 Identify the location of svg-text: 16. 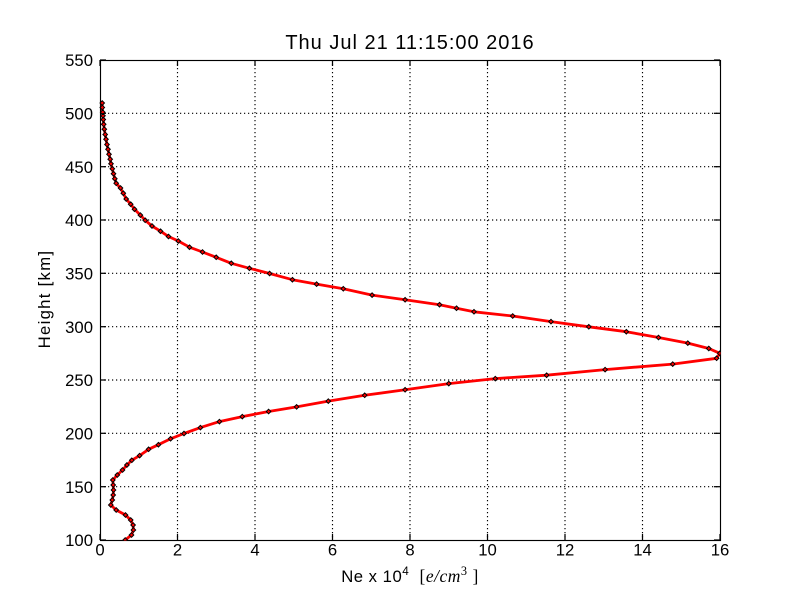
(720, 550).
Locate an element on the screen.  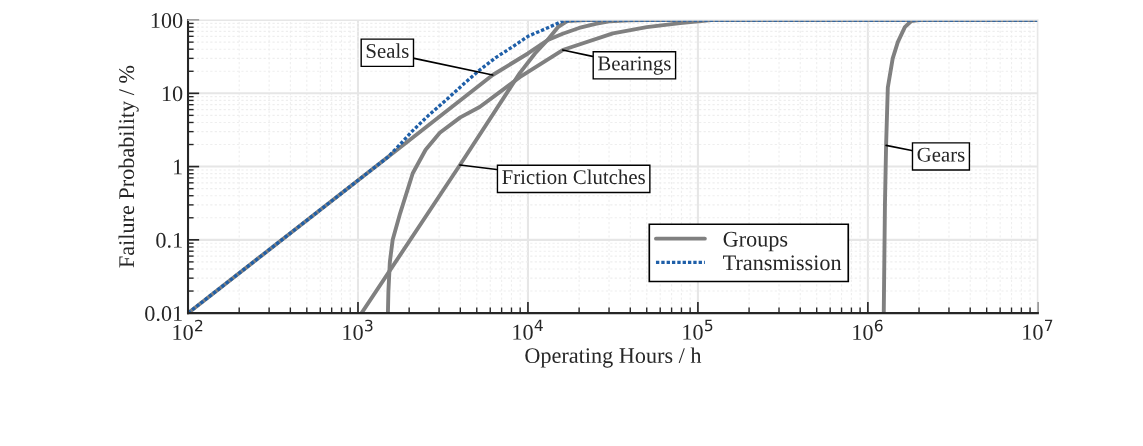
x-axis-title: Operating Hours / h is located at coordinates (614, 358).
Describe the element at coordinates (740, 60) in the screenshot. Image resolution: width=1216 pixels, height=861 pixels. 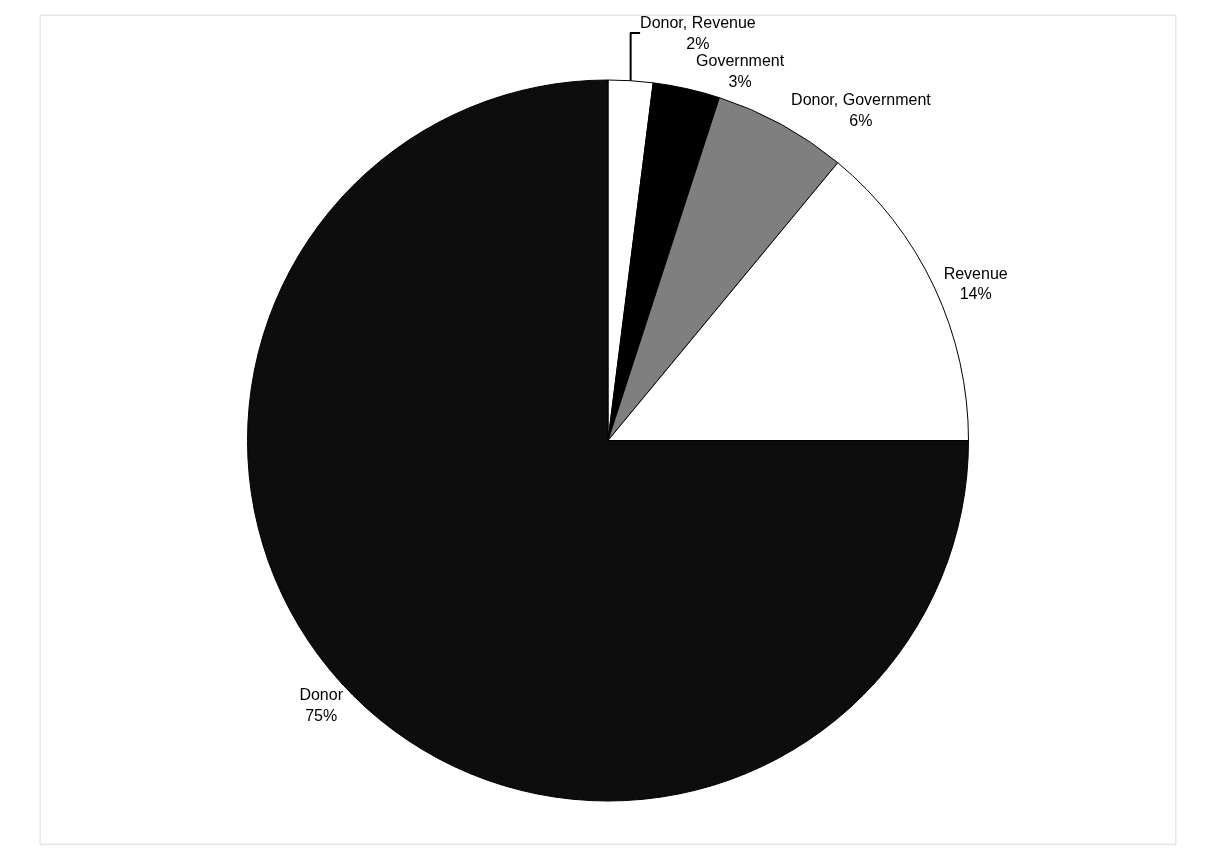
I see `slice-label: Government` at that location.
▬▬▬
TASK GOAL => Rewrite all the records above with "screenshot" swapped for "capture", changing nothing else, and omit the pictures.

SOLUTION TO THIS EXERCISE =>
 Identify the location of svg-text: 16. 
(720, 550).
Locate an element on the screen.  
x-axis-title: Operating Hours / h is located at coordinates (614, 358).
Describe the element at coordinates (740, 60) in the capture. Image resolution: width=1216 pixels, height=861 pixels. 
I see `slice-label: Government` at that location.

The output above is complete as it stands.